There are three types of bone cancer:
- Osteosarcoma - occurs most often between ages 10 and 19. It is more common in the knee and upper arm.
- Chondrosarcoma - starts in cartilage, usually after age 40
- Ewing's sarcoma - occurs most often in children and teens under 19. It is more common in boys than girls.
The most common symptom of bone cancer is pain. Other symptoms vary, depending on the location and size of the cancer. Surgery is often the main treatment for bone cancer. Other treatments may include amputation, chemotherapy, and radiation therapy. Because bone cancer can come back after treatment, regular follow-up visits are important.
Number of New Cases and Deaths per 100,000: The number of new cases of bone and joint cancer was 0.9 per 100,000 men and women per year. The number of deaths was 0.4 per 100,000 men and women per year. These rates are age-adjusted and based on 2007-2011 cases and deaths.
Lifetime Risk of Developing Cancer: Approximately 0.1 percent of men and women will be diagnosed with bone and joint cancer at some point during their lifetime, based on 2009-2011 data.

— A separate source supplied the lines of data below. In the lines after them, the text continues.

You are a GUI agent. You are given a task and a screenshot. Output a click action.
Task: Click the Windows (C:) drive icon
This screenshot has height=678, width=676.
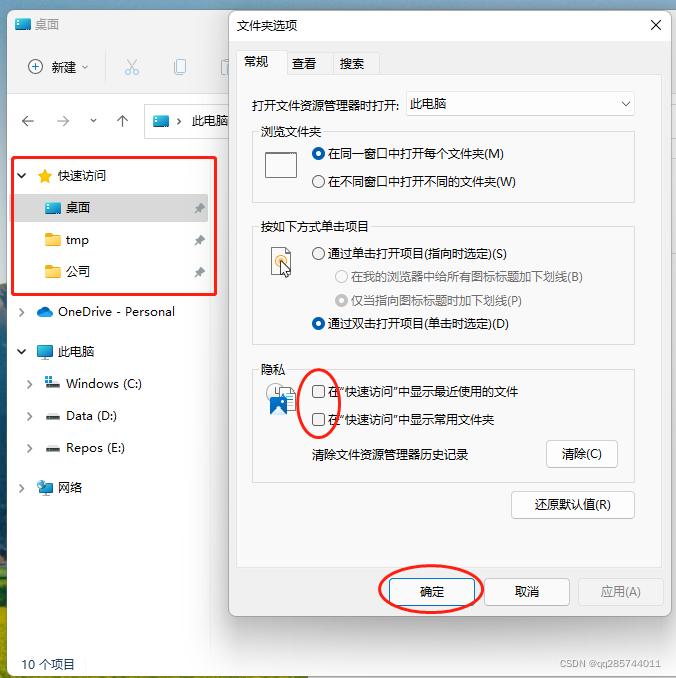[x=52, y=383]
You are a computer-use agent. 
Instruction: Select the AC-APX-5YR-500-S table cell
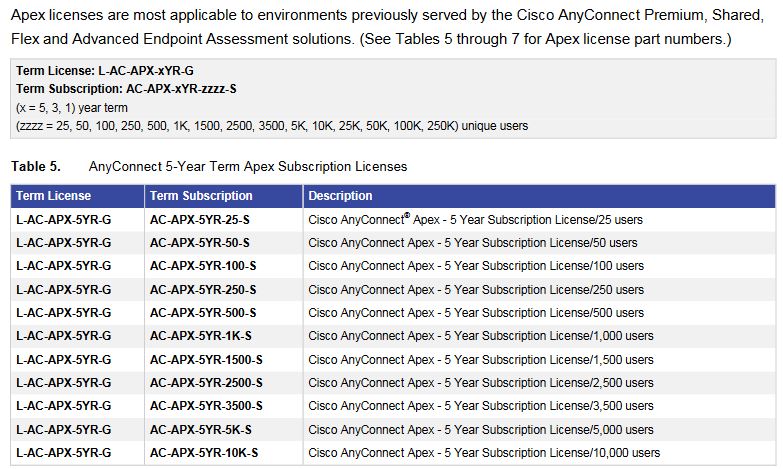pos(202,313)
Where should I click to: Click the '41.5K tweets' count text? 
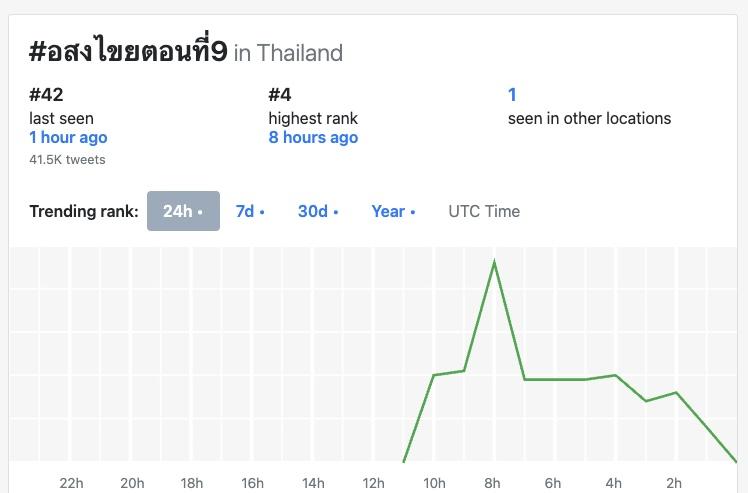(67, 159)
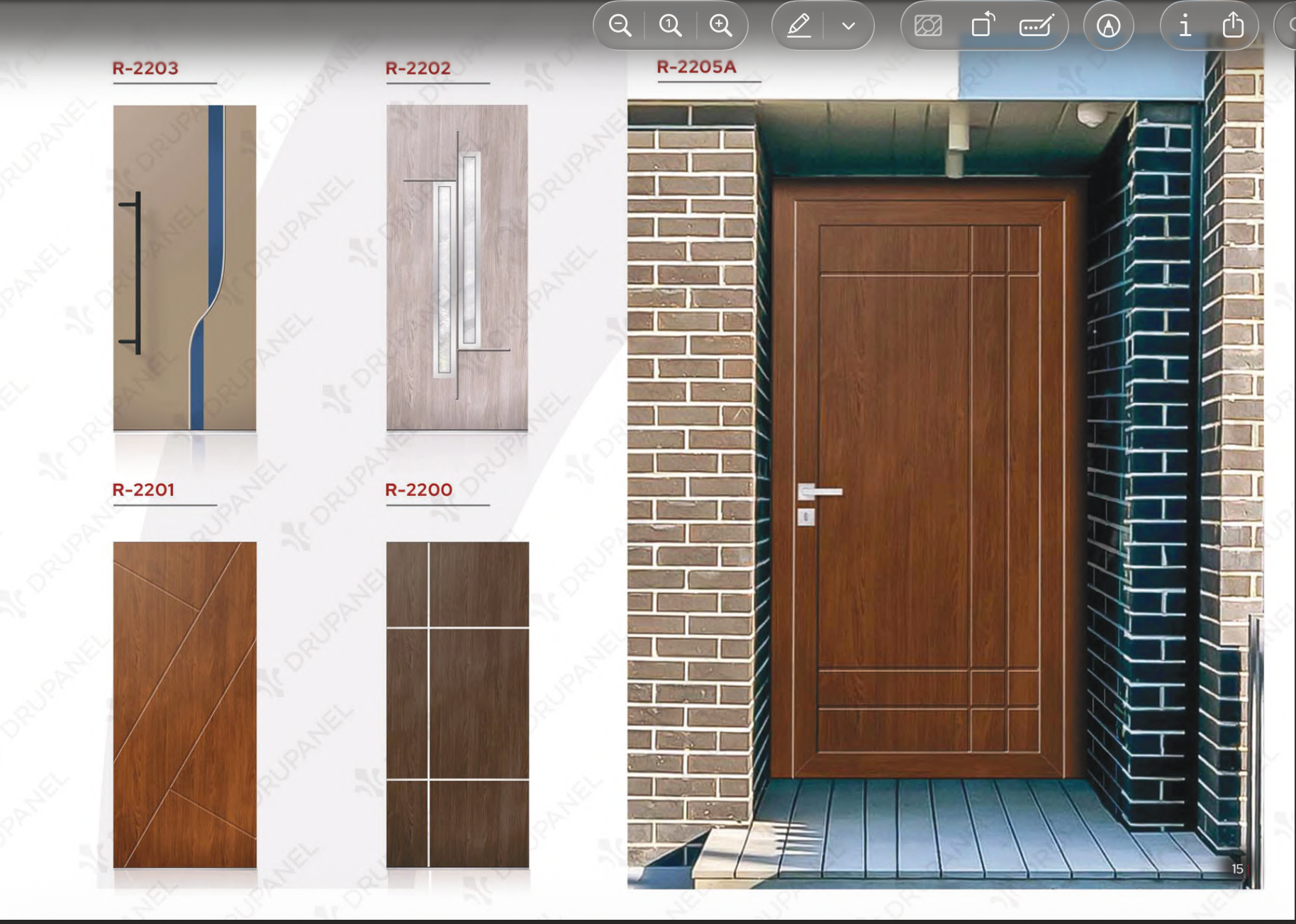Rotate the page with rotate icon
This screenshot has width=1296, height=924.
(983, 26)
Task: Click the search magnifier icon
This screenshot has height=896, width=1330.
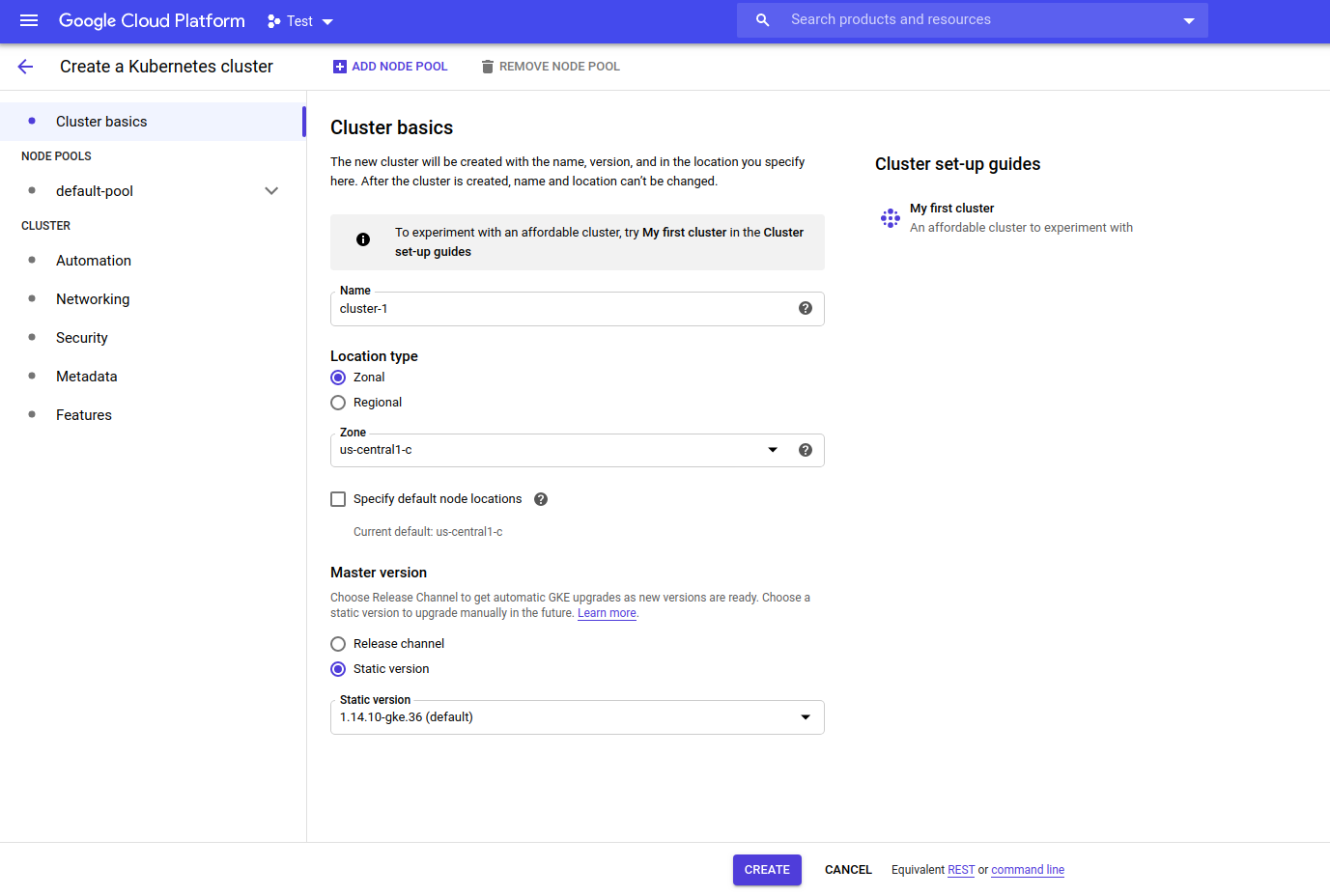Action: (x=762, y=19)
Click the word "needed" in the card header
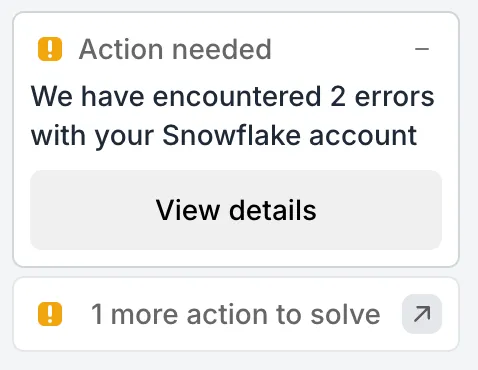The height and width of the screenshot is (370, 478). (x=222, y=49)
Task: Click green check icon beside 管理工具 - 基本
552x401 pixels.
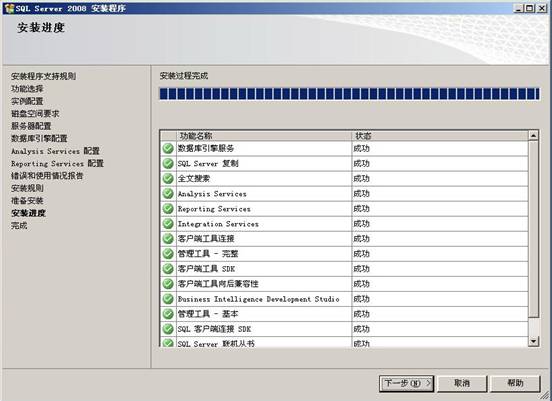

Surgery is the usual treatment for bone cancer. The surgeon removes the entire tumor with negative margins (no cancer cells are found at the edge or border of the tissue removed during surgery). The surgeon may also use special surgical techniques to minimize the amount of healthy tissue removed with the tumor.
Dramatic improvements in surgical techniques and preoperative tumor treatment have made it possible for most patients with bone cancer in an arm or leg to avoid radical surgical procedures (removal of the entire limb). However, most patients who undergo limb-sparing surgery need reconstructive surgery to maximize limb function.
Chemotherapy is the use of anticancer drugs to kill cancer cells. Patients who have bone cancer usually receive a combination of anticancer drugs. However, chemotherapy is not currently used to treat chondrosarcoma.
Radiation therapy, also called radiotherapy, involves the use of high-energy x-rays to kill cancer cells. This treatment may be used in combination with surgery. It is often used to treat chondrosarcoma, which cannot be treated with chemotherapy, as well as ESFTs. It may also be used for patients who refuse surgery.
Cryosurgery is the use of liquid nitrogen to freeze and kill cancer cells. This technique can sometimes be used instead of conventional surgery to destroy the tumor.